The ITDA and the UK SCCs are mechanisms that organisations subject to UK GDPR can use to enable lawful exports of personal data to other countries whose laws do not offer adequate legal protection to data subjects. The IDTA and UK SCCs are intended to create binding contractual obligations equivalent to the requirements of UK GDPR between the data exporter and the data importer. For data transfers to countries which fall within the UK Government’s adequacy decision an IDTA or UK SCCs are not required[1]. This includes all countries of the EEA and a relatively small number of other countries with full adequacy[2]. Canada, Japan and the USA have partial adequacy (see our article for more information about the UK-US Data Bridge arrangements).

The UK SCCs incorporate the latest version of the EU SCCs which took effect from September 2021. In the UK, the old EU SCCs ceased to be valid for new contracts from September 2022 but for existing contracts data exporters were permitted to continue to rely on the old EU SCCs. However, with effect from 21 March 2024 data exporters subject to UK GDPR can no longer rely on the old EU SCCs and need to take steps to replace them.

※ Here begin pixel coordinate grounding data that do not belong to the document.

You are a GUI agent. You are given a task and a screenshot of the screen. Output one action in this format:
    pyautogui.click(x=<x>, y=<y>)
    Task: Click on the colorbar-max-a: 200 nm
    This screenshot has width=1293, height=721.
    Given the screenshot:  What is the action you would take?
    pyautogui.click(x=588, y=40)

What do you need to do now?

  1. You should review the various international data transfers being made by your organisation.
  2. In respect of data being transferred to a country on the adequacy list, or if partial adequacy applies, no further action is required.
  3. Where adequacy decisions do not apply, you should review the contractual arrangements with data importers. If you are still using the old EU SCCs you will need to replace them with the IDTA or the UK SCCs. Whether you select the IDTA or UK SCCs may depend on whether your organisation is subject only to UK GDPR or is also subject to EU GDPR, in the latter case, using UK SCCs rather than IDTA may be more practical.
  4. You should also check that your privacy notices and policies to ensure refer to UK GDPR and the IDTA or UK SCCs rather than the EU GDPR and the old EU SCCs.

In practice and due to increased awareness of UK GDPR data export requirements among the larger international data importers, it is unlikely that there will be a substantial number of arrangements to be replaced. That said, it is a timely reminder of the need for data exporters to undertake regular international data transfer risk assessments and ensure that their international data transfer arrangements, privacy notices, policies and procedures keep pace with developments in the law and technology.

For further information please contact Anne Todd or Emily Aggett in our Data Protection & Privacy Team.

[1] A data processing agreement is still required between the controller and processor in the usual way.

[2] At the time of writing: Andorra, Argentina, Faroe Islands, Guernsey, Isle of Man, Israel, Jersey, New Zealand, Switzerland and Uruguay.